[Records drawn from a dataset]
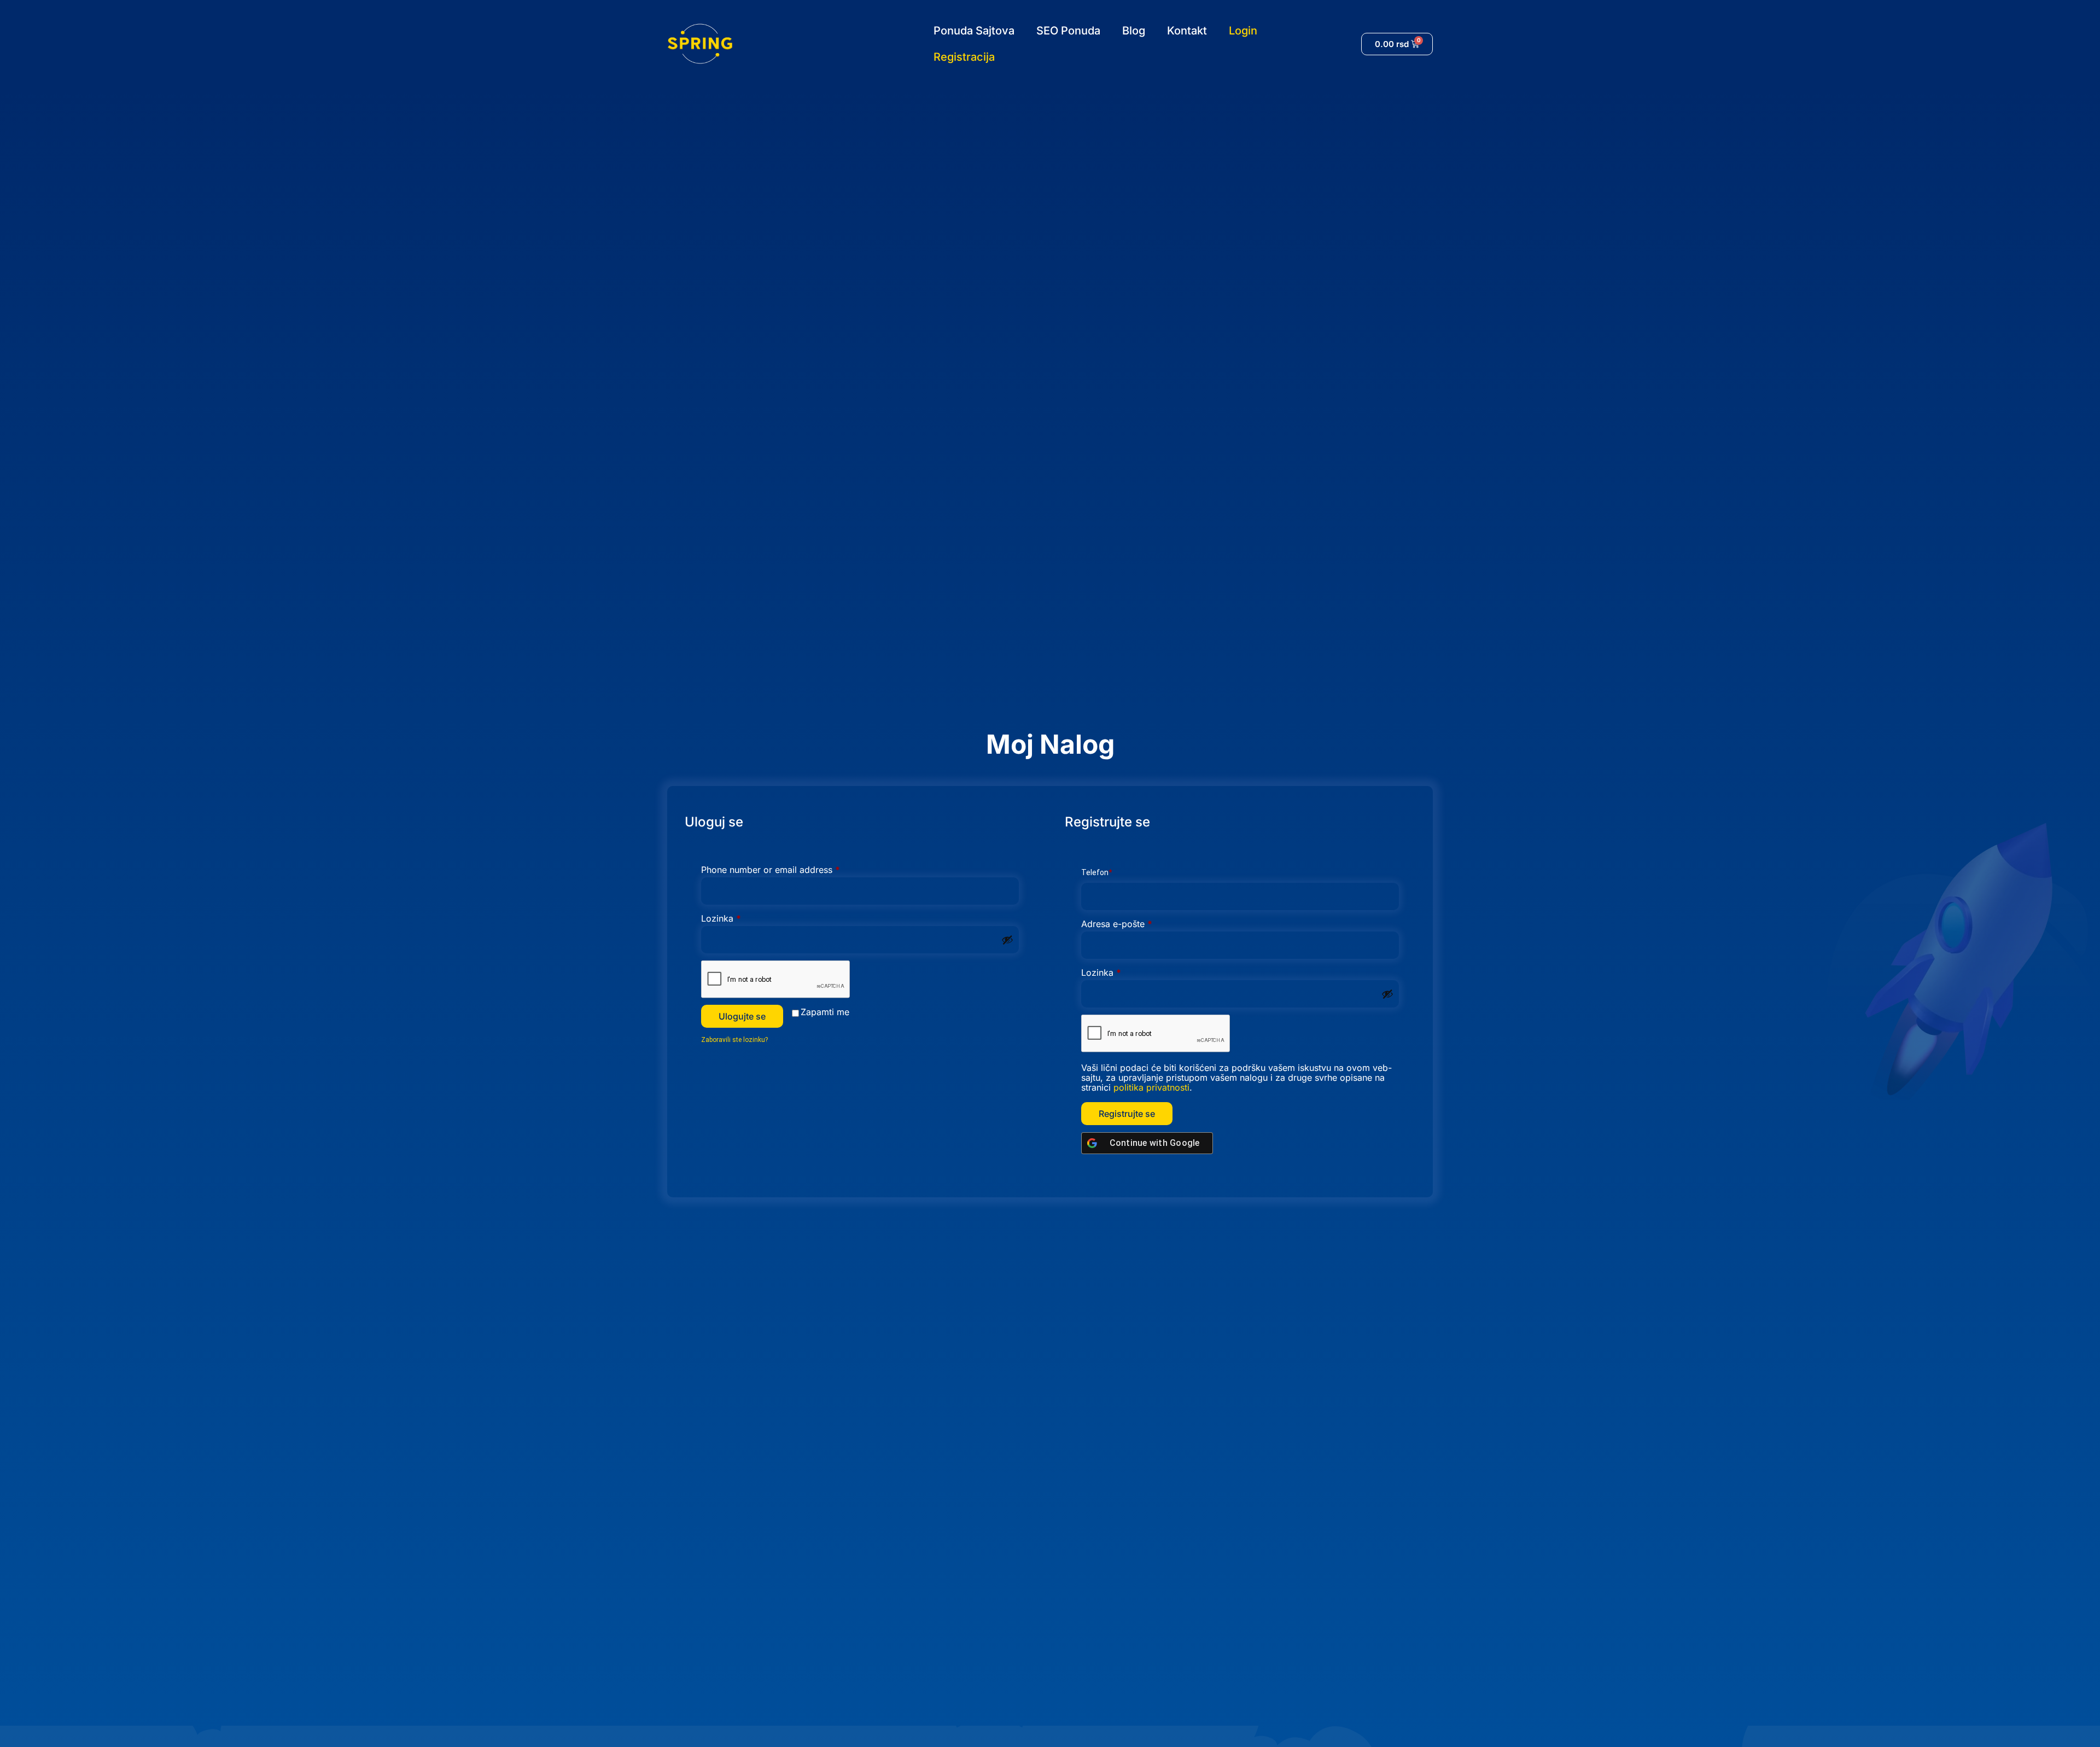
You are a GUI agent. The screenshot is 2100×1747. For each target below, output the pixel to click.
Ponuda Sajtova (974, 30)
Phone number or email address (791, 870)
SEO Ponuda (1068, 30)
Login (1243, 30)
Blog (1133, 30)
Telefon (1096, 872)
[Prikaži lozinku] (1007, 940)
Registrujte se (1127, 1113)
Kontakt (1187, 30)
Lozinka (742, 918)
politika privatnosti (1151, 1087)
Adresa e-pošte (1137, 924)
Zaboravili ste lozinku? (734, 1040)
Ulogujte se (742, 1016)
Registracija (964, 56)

→ **Exercise details**: Going through the records, work out how many lines contain the word "lozinku". Please answer with the number only.

→ **Task answer**: 2